The prosecutors' announcement came a day after an advertising executive stepping into an elevator at her office building was dragged and crushed to death, but the two horrific accidents were unrelated.
"I guess everybody gets into an elevator. ... Me, I'm claustrophobic," Brooklyn District Attorney Charles Hynes said in announcing criminal charges against the repairman. "I'm always concerned of being trapped between floors, but I never would think of something like this happening."
Deborah Jordan was at SUNY Downstate Medical Center getting into the elevator to visit a patient with her daughter last Christmas when she stepped onto an elevator that suddenly lurched up. Her leg became trapped outside, in the space between the elevator car and she elevator shaft, and scraped against the floors as the lift rose.
Her daughter is seen on surveillance video reacting in horror as she is dragged up. As she moves up the hospital, doctors gasp and turn and run to try to get help. One woman covers her ears because of Jordan's screams.
Jordan, 47, went up eight floors, to where a repairman was working and had called up the faulty elevator by wrongly tripping a switch, prosecutors said. Normally, elevators don't move if a door is open.
Hynes said investigators determined the repairman, who arrived shortly before Jordan was injured, was to blame.
The repairman, Jason Jordan, who's no relation to the injured woman, should have gone floor to floor to make sure no one was inside the faulty elevator before he tripped the switch on it and should have had someone working with him, prosecutors said.
The repairman was charged Thursday with assault and reckless endangerment and was released without bail. He said outside court it was a terrible accident.
"That accident happened after I left (the hospital)," he said.

RECORDS PROVIDED:
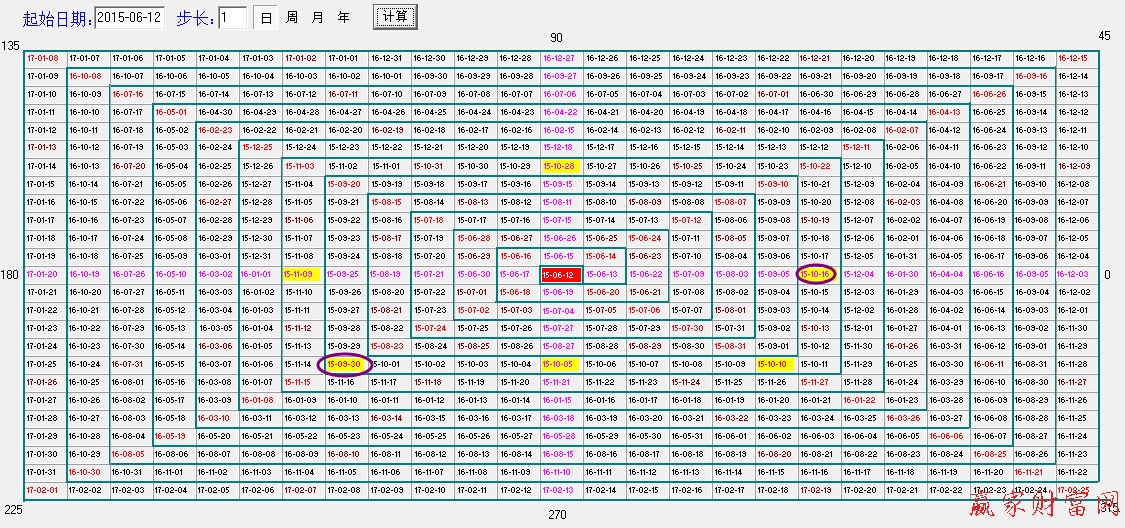This screenshot has width=1125, height=528.
Task: Click the bottom-row magenta cell 17-02-13
Action: (558, 490)
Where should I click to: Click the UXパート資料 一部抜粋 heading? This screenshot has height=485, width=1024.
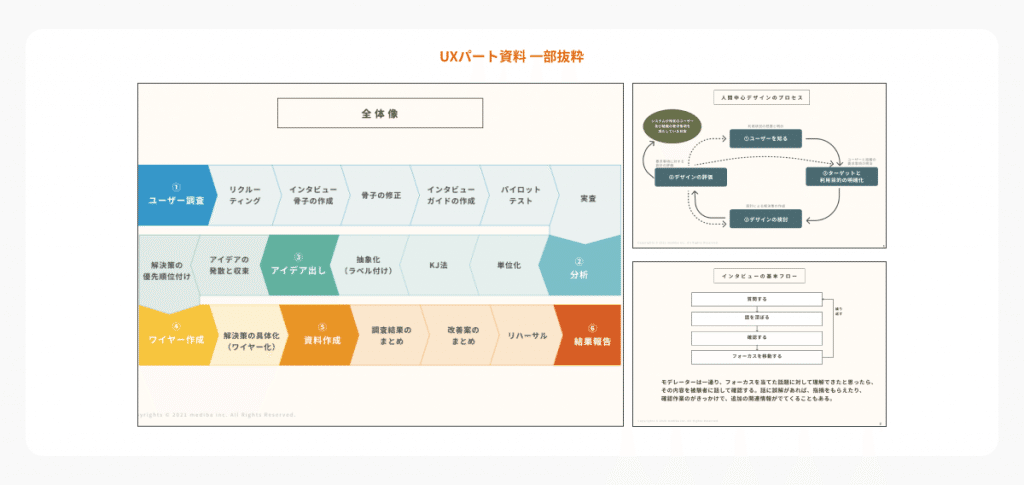tap(511, 57)
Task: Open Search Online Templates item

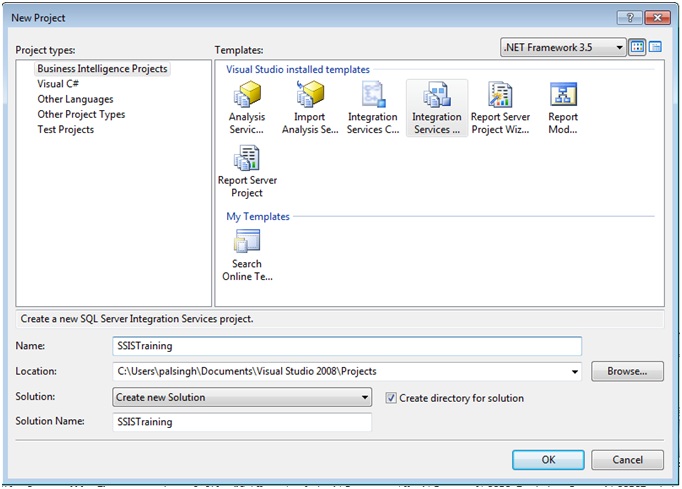Action: 246,243
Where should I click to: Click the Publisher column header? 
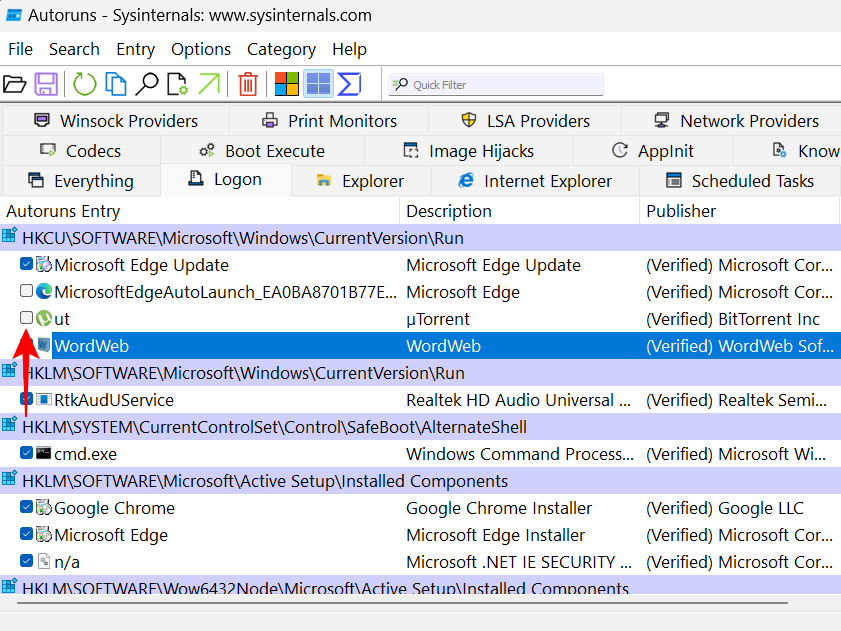[681, 211]
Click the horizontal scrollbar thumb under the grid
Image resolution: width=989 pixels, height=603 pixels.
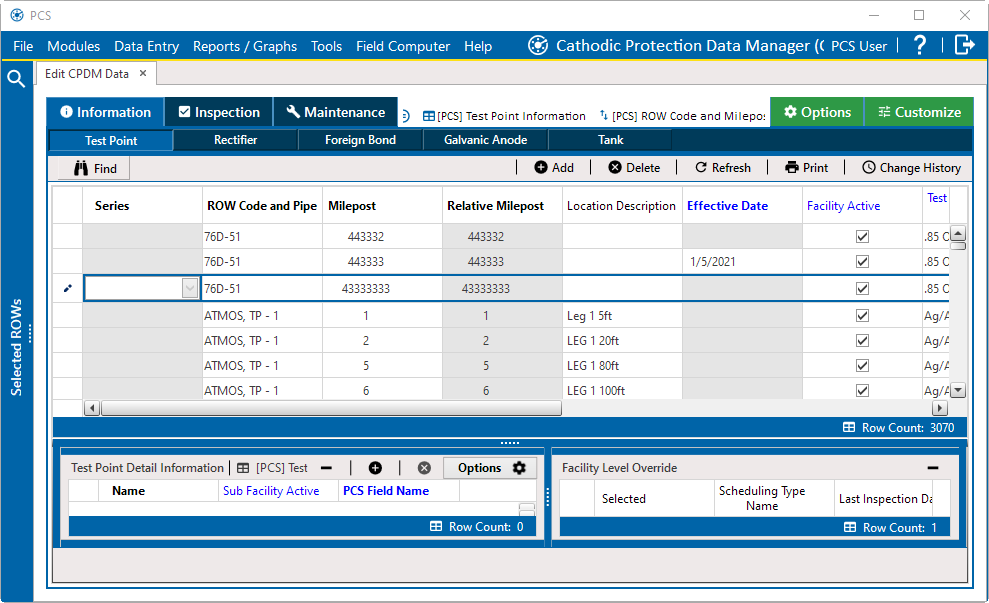pyautogui.click(x=331, y=408)
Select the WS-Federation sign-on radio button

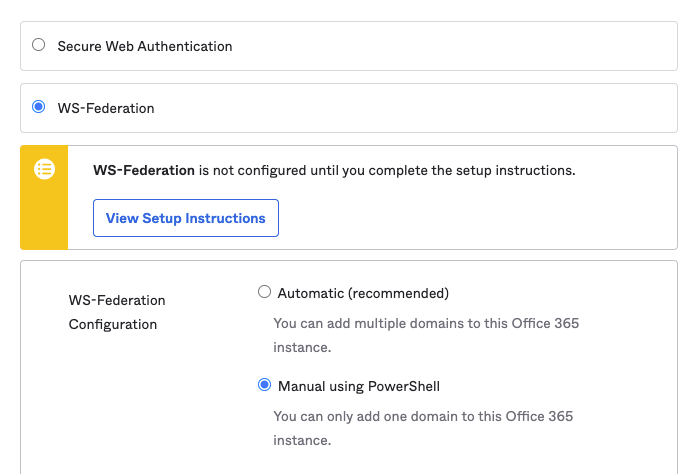[39, 107]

EXERCISES TO COMPLETE:
(a) Set down the passage of the article on the elevator accident word for word, starting at "Deborah Jordan was" and ending at "of Jordan's screams.".
(b) Resume the article on the elevator accident, picking up after its final sentence.
The items come from a source unrelated to the article on the elevator accident.

RESPONSES BY ITEM NUMBER:
(a)
Deborah Jordan was at SUNY Downstate Medical Center getting into the elevator to visit a patient with her daughter last Christmas when she stepped onto an elevator that suddenly lurched up. Her leg became trapped outside, in the space between the elevator car and she elevator shaft, and scraped against the floors as the lift rose.
Her daughter is seen on surveillance video reacting in horror as she is dragged up. As she moves up the hospital, doctors gasp and turn and run to try to get help. One woman covers her ears because of Jordan's screams.

(b)
The injured woman spent three months in a hospital being treated and is still in a rehabilitation center, prosecutors said.
On Wednesday, Manhattan advertising executive Suzanne Hart was stepping onto an elevator at her Madison Avenue office building when it rose abruptly with its doors still open, pulling her along.
She was crushed to death between floors.
It may seem, given the timing of the cases, that such elevator accidents are common, but they're not. The Department of Buildings said last year there were 53 elevator accidents reported out of more than 60,000 working elevators throughout the city.
Investigators with the buildings department were trying to determine what went wrong. Safety mechanisms are supposed to prevent elevators from moving while their doors are open.
Hynes urged the passage of a bill, led by state Assemblyman Keith Wright, that would amend labor laws to require continuing education and licensing for people who operate elevators to help avoid accidents like the ones that killed Hart and injured Jordan.
"It's not a particularly common event," Hynes said, "but that it happens at all, and the juxtaposition between the death of that poor woman just recently and what happened to Miss Jordan, has got to make everyone very, very concerned."